Elle ne mit pas longtemps à être attiré par ma protubérance qui déformait mon short. Elle échappa un « oh !!! » de surprise en découvrant cette érection qui m’encombrait depuis qu’on s’était embrassé, évidemment cette séance de crème solaire n’avait fait que l’amplifier
- Eh bien dis donc Titouan ! Quelle sensibilité ! tu as apprécié on dirait ? Elle prenait un ton léger et chantonnant, elle me taquinait en regardant mon short qui se tendait en formant une bosse difficile à cacher. Sa réaction avec sa main devant sa bouche en lâchant ce « Oh ! » semblait presque flatteur malgré tout j’étais vraiment gêné
- Désolé Julie mais je … enfin vous savez … c’est malgré moi je ne veux pas vous paraitre grossier mais vous me … ! Je m’empêtrais encore, essayant de retrouver mes moyens et finissais par me raisonner en me rappelant mes intentions, de rester moi-même. Je savais qu’avec une femme de cet âge, c’était peine perdue de tenter de la duper en essayant d’être beau parleur
- Pardon mais je suis comme dans un rêve Julie ! je passe un moment agréable, merveilleusement agréable. Je sais que je n’oublierai jamais ce que je vis en ce moment, c’est tellement inattendu ce qui nous arrive, m’arrive pardon ! Je me reprenais ne voulant pas décider pour elle ce qui pouvait être agréable et inattendu
- Je ressens aussi des choses Titouan, comme des papillons dans le ventre. Pour moi aussi c’est plus que particulier ce qui m’arrive, inattendu comme tu dis mais si agréable et flatteur alors profitons de ce moment, et cette journée rien qu’à nous ! Sa voix était posée, sure, douce, tendre, encore plus quand elle parlait de notre désir. Elle prit ma main en m’entrainant :
- Viens mon prince, on va se baigner ça nous fera du bien.

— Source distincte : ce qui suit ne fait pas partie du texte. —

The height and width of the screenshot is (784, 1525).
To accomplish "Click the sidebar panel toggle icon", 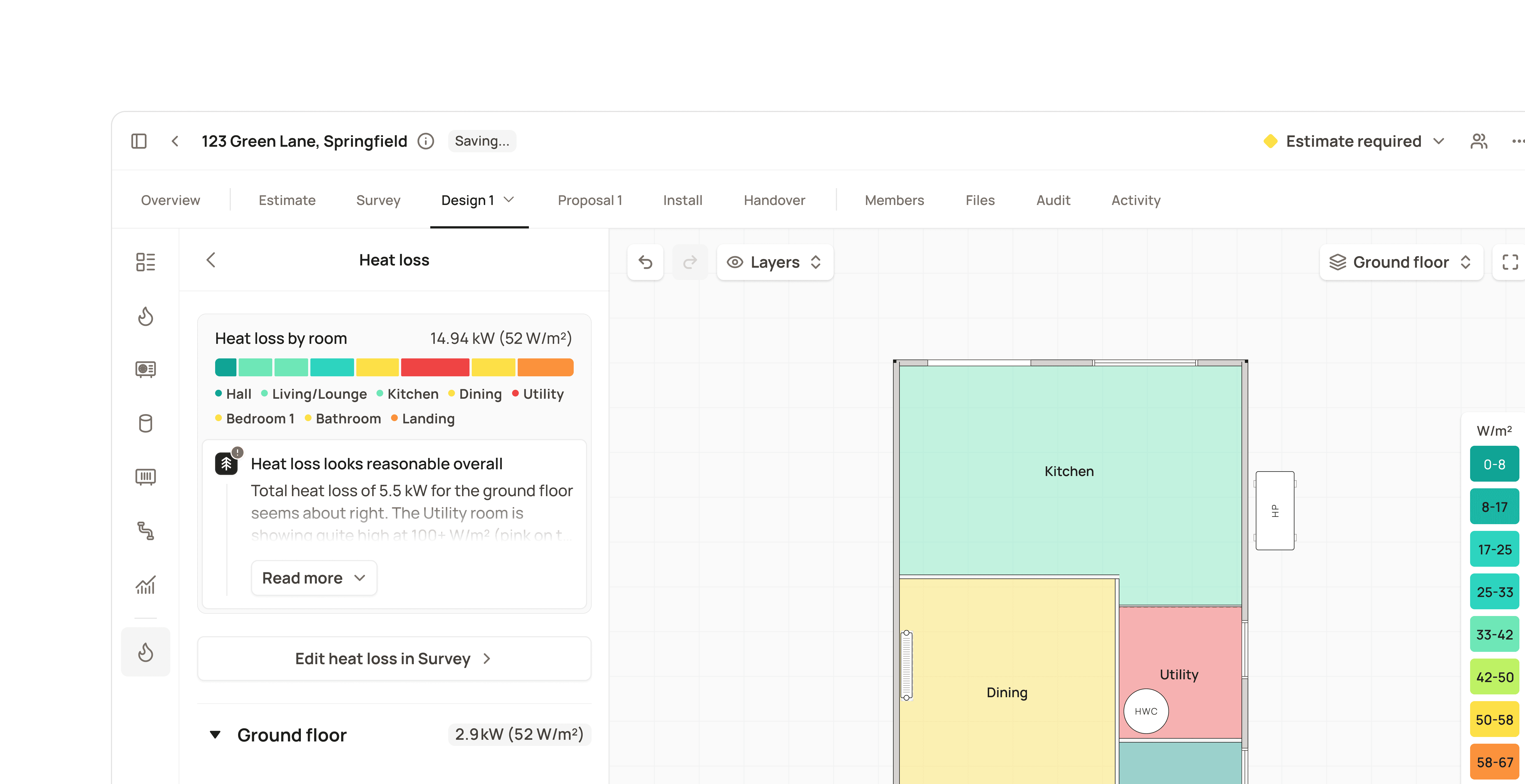I will click(x=139, y=141).
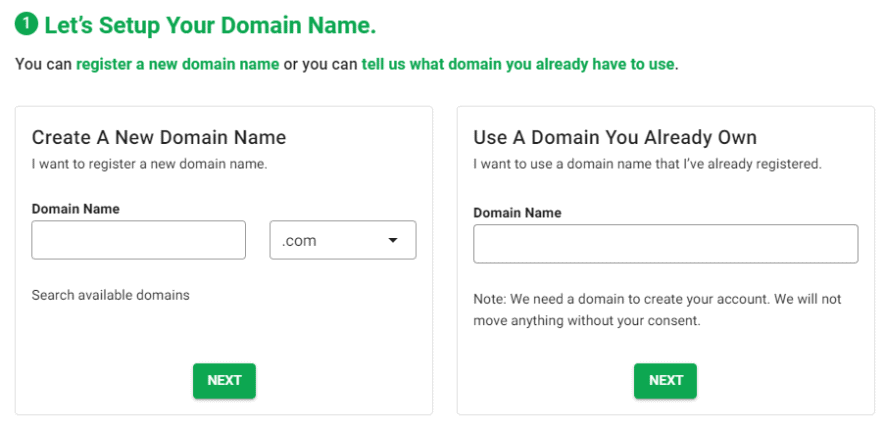Select the '.com' text in the extension selector

tap(299, 241)
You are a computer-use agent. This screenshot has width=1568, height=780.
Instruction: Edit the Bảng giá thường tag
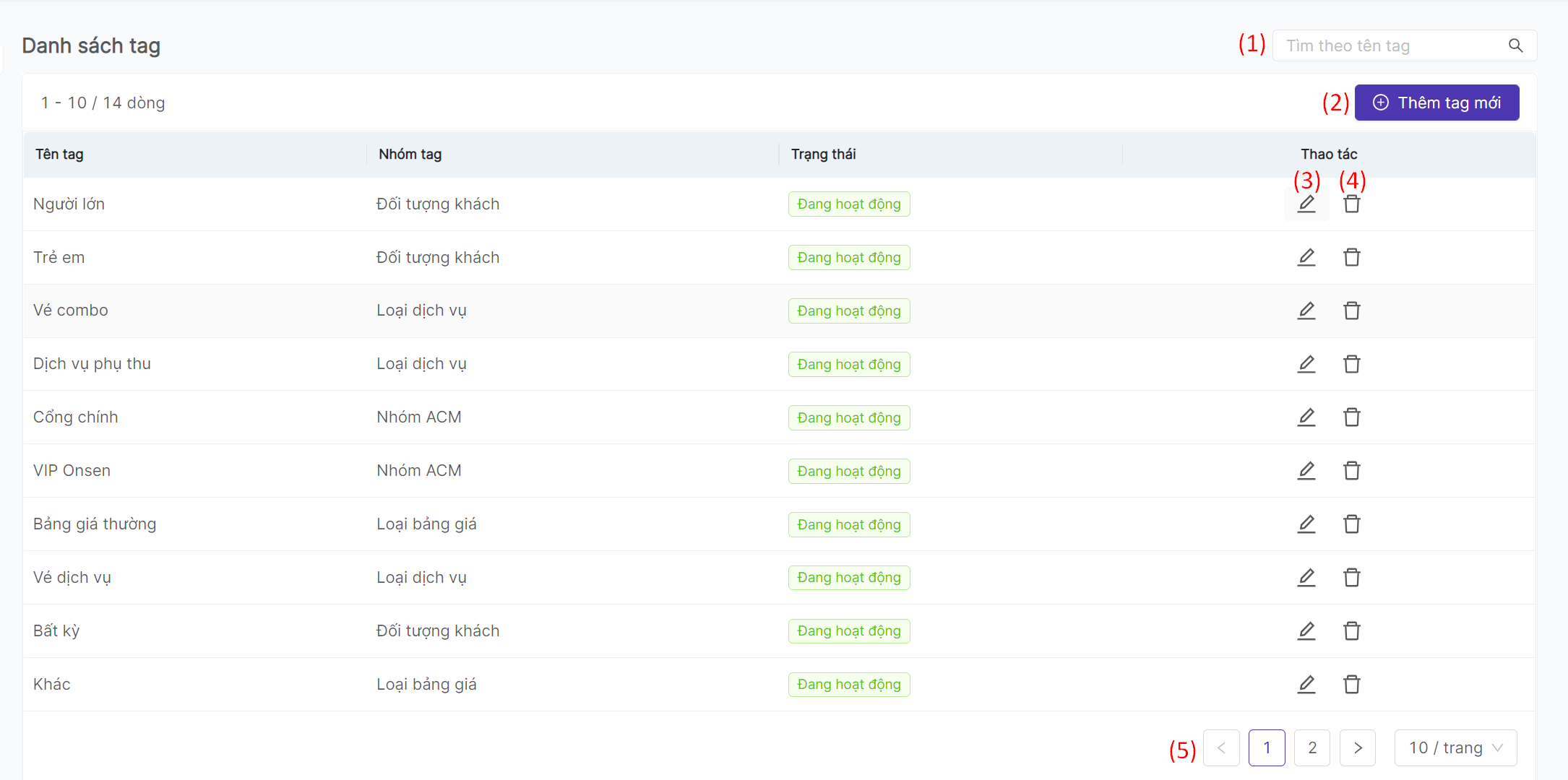tap(1306, 524)
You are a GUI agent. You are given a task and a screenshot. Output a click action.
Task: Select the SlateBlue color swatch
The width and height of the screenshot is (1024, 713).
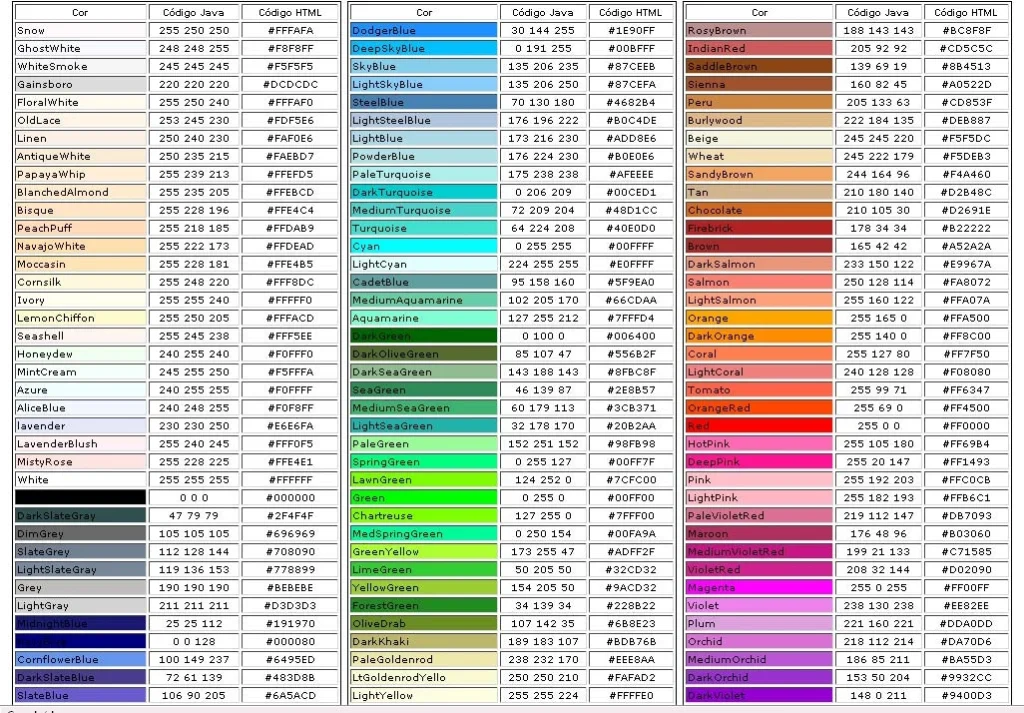(x=80, y=696)
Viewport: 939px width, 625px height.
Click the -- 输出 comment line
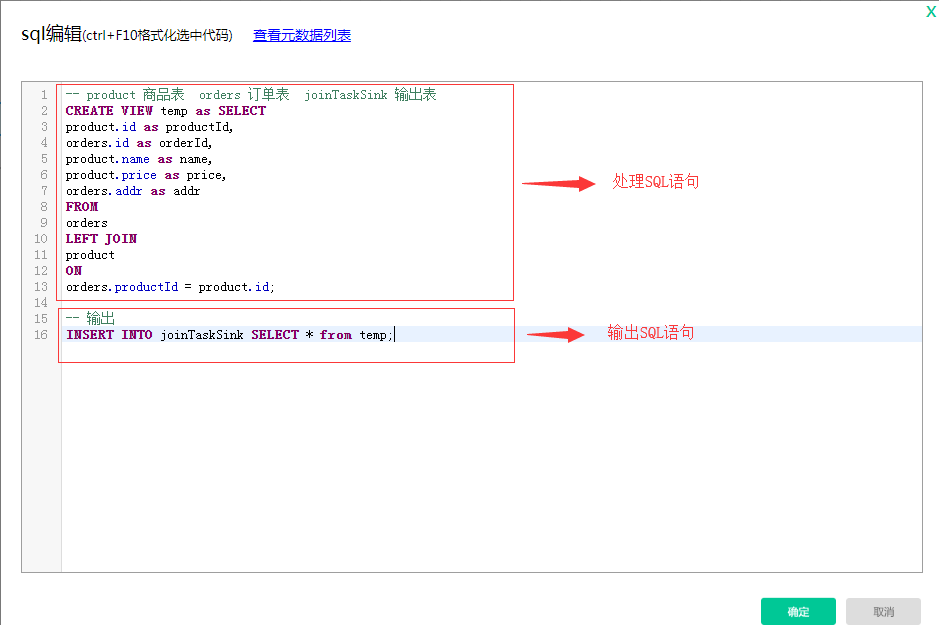[x=90, y=318]
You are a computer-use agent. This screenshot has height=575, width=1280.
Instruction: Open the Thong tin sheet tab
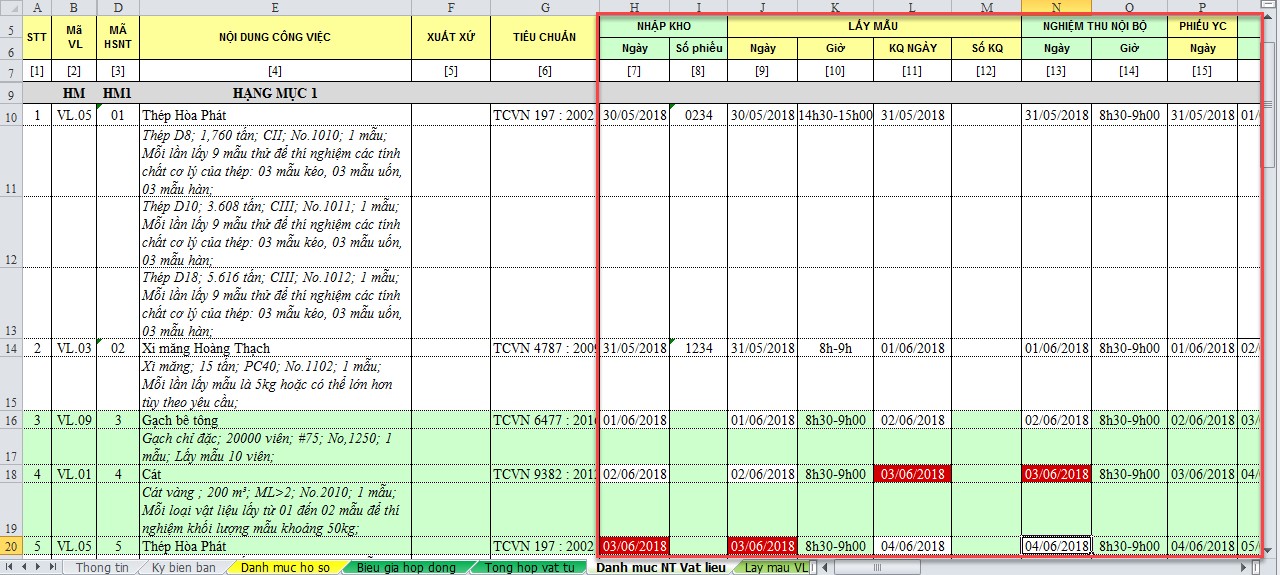[x=102, y=567]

La mer est à nous alors profitons en ! Je sentais la sagesse dans ses comportements et la patience de la maturité comme si elle me disait qu’on avait le temps et que le moment venu on profiterai de cette envie encore interdite il y a quelques jours
Je ressentais un moment de pur bonheur ce jour là ! Nous chahutions en nous baignant, comme 2 gamins qui s’amusent et se cherchent. Je lui apprenais à surfer sur le ventre en se laissant pousser par les vaguelettes qui nous ramenaient vers le bord. Elle était d’humeur joyeuse, légère, tactile par moment en me volant des baisers avant de me plonger la tête sous l’eau, comme le ferait une fille qui se laisse flirter par un jeune coq
En rejoignant nos serviettes, je posais ma main sur sa taille, elle ne disait rien je sentais ses hanches qui roulaient en marchant. Je prenais un peu plus d’assurance après cette baignade mouvementée en lui disant :
- La prochaine fois je me baigne tout nu Julie ! Je lui annonçais ma décision comme pour la prévenir, on savait qu’on se baignerai à nouveau, le soleil brillait, c’était une journée à rester à l’ombre ou sinon se baigner toutes les heures. La fin de matinée approchait sans avoir aperçu la moindre âme qui vive mis à part des mouettes qui survolaient la mer et des bateaux qui passaient au large
Elle me regarda, moitié amusée moitié surprise par ma décision qui sonnait comme un avertissement
- Tu préfères me prévenir Titouan ? Elle baissa les yeux vers mon short, elle évita de se prononcer en ajoutant
- Ca va mieux on dirait ! La fraicheur de l’eau t’a fait du bien tu vois ! Son intonation était taquine à nouveau mais je devinais dans ses attitudes sa voix enjouée, qu’elle passait un moment agréable. Elle me remerciait encore pour ce moment de détente
On allait rejoindre nos serviettes, avant de s’allonger elle voulu installer le parasol. Je la devançais pendant qu’elle s’allongeait sur sa serviette, le dos au soleil. J’orientais le parasol pour la protéger, pendant qu’elle me guidait, préférant garder le haut de son corps à l’ombre. Malgré le parasol qui abritait son visage, elle se coiffait d’un chapeau large. Je la regardais avant de m’installer à mon tour à côté d’elle
Allongée sur le ventre, redressée sur ses coudes dans son maillot bleu pétrole à bretelles blanches, son chapeau et ses lunettes de soleil sur le nez, elle avait une allure bourgeoise, une dame, une allure de star !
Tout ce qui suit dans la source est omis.